Opening access to complex texts: Cataloging the Ottoman-Turkish collection

  • Three women gather around open book. A blond woman wearing dark blue dress stands next to a shorter woman wearing white shirt and black sweater and beige hijab. Woman, wearing black sweater and white shirt and maroon hijab, at far right points to open page in the book.
July 12, 2023

Yale Library has in its collection 567 Ottoman-Turkish objects, which until now have been somewhat hidden from view. The Ottoman-Turkish language is an amalgam of Arabic, Persian, and modern Turkish. Its translation requires specialized skills, which has long presented library staff members with a roadblock to making them discoverable in the library’s searchable database.

Following their 2019 symposium about these manuscripts, held at Sterling Memorial Library, Özgen Felek, Department of Near Eastern Languages and Civilizations, and Roberta Dougherty, librarian for Middle East Studies and curator for the Near East Collection, proposed a solution. They suggested enlisting the help of graduate students to translate and catalog the texts. Felek had already introduced several of these valuable manuscripts to students in her course “Reading and Research in Ottoman History and Literature.”

The cataloging effort began in fall 2022. Ayşe Çiçek Ünal, a graduate student in the Department of History, stepped in to help identify and describe the first 25 manuscripts Felek had selected as the most logical starting point for the project.

Dating from the mid-15th to early 20th centuries, the materials in the Ottoman-Turkish collection include works of history, poetry, literature, Islamic law, medical texts, dictionaries, and hand-annotated account books.

The work of deciphering and cataloging these complex texts continues. In addition to guidance from Felek and Dougherty, Ünal receives support from Agnieszka Rec, an early materials cataloger at the Beinecke Rare Book and Manuscript Library, which is the repository for the collection. Yasemin Sönmez, a Turkish calligrapher and independent scholar, and other graduate students also assist. Thanks to their efforts so far, nearly 78 of these important manuscripts have already been cataloged.
+-------+
#### [Work instructions]
[1] Can you condense the paragraph of the Ottoman-Turkish collection article that begins "The work of deciphering and cataloging" into a short bulleted list that keeps its main facts?
[2] What kinds of works does the Ottoman-Turkish collection article say the collection's materials include? List every one.
[3] Output everything in the Ottoman-Turkish collection article from "Yale Library has" down to "library’s searchable database.".

(Stored items)
+-------+
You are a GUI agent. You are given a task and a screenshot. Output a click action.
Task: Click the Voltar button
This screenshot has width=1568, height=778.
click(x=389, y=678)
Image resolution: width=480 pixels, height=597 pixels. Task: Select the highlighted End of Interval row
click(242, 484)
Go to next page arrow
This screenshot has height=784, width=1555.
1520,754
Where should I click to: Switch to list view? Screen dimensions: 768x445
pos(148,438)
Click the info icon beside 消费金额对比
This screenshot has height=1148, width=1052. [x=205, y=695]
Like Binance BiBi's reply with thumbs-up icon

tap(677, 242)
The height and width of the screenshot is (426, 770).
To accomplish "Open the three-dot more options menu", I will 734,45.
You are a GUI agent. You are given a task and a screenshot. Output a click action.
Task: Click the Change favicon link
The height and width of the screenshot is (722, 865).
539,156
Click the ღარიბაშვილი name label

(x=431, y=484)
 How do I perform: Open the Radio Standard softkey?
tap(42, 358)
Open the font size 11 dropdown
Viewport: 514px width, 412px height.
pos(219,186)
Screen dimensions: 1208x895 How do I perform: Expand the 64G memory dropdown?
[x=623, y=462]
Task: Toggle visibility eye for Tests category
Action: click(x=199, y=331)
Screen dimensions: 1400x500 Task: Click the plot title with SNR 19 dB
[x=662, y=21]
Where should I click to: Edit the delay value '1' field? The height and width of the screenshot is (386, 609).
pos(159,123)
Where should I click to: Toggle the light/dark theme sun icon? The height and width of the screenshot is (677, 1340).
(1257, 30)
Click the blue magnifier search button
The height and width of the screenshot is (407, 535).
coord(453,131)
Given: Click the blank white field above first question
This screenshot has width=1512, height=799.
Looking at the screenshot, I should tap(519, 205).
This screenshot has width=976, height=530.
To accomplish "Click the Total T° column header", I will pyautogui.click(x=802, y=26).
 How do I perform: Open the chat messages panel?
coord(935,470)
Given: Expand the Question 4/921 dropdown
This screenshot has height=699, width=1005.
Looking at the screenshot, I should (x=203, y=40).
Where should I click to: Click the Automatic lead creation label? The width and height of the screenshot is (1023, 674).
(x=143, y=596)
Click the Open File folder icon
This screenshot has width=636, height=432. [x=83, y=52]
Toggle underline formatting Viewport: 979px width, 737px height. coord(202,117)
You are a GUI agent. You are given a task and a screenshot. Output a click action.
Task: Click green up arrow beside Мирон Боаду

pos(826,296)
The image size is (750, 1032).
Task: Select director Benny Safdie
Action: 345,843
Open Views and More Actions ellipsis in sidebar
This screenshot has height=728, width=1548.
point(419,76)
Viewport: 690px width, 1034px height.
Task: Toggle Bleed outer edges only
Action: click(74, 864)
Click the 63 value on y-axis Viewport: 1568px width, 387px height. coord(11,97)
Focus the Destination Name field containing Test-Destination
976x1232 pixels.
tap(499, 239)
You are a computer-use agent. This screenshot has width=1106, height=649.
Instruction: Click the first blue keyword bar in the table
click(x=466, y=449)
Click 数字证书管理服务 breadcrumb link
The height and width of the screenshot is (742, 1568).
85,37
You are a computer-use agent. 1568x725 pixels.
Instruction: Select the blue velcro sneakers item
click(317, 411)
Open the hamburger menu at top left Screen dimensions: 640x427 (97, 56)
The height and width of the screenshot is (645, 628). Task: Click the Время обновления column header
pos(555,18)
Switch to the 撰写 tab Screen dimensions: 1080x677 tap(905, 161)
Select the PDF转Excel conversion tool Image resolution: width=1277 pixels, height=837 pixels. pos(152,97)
+-------+
#### [Written answers]
[1]
- Deciphering and cataloging the texts is ongoing.
- Ünal is guided by Felek and Dougherty.
- Agnieszka Rec, an early materials cataloger at the Beinecke Rare Book and Manuscript Library (the collection's repository), supports the work.
- Yasemin Sönmez, a Turkish calligrapher and independent scholar, and other graduate students also assist.
- Nearly 78 manuscripts have been cataloged so far.

[2]
- History
- Poetry
- Literature
- Islamic law
- Medical texts
- Dictionaries
- Hand-annotated account books

[3]
Yale Library has in its collection 567 Ottoman-Turkish objects, which until now have been somewhat hidden from view. The Ottoman-Turkish language is an amalgam of Arabic, Persian, and modern Turkish. Its translation requires specialized skills, which has long presented library staff members with a roadblock to making them discoverable in the library’s searchable database.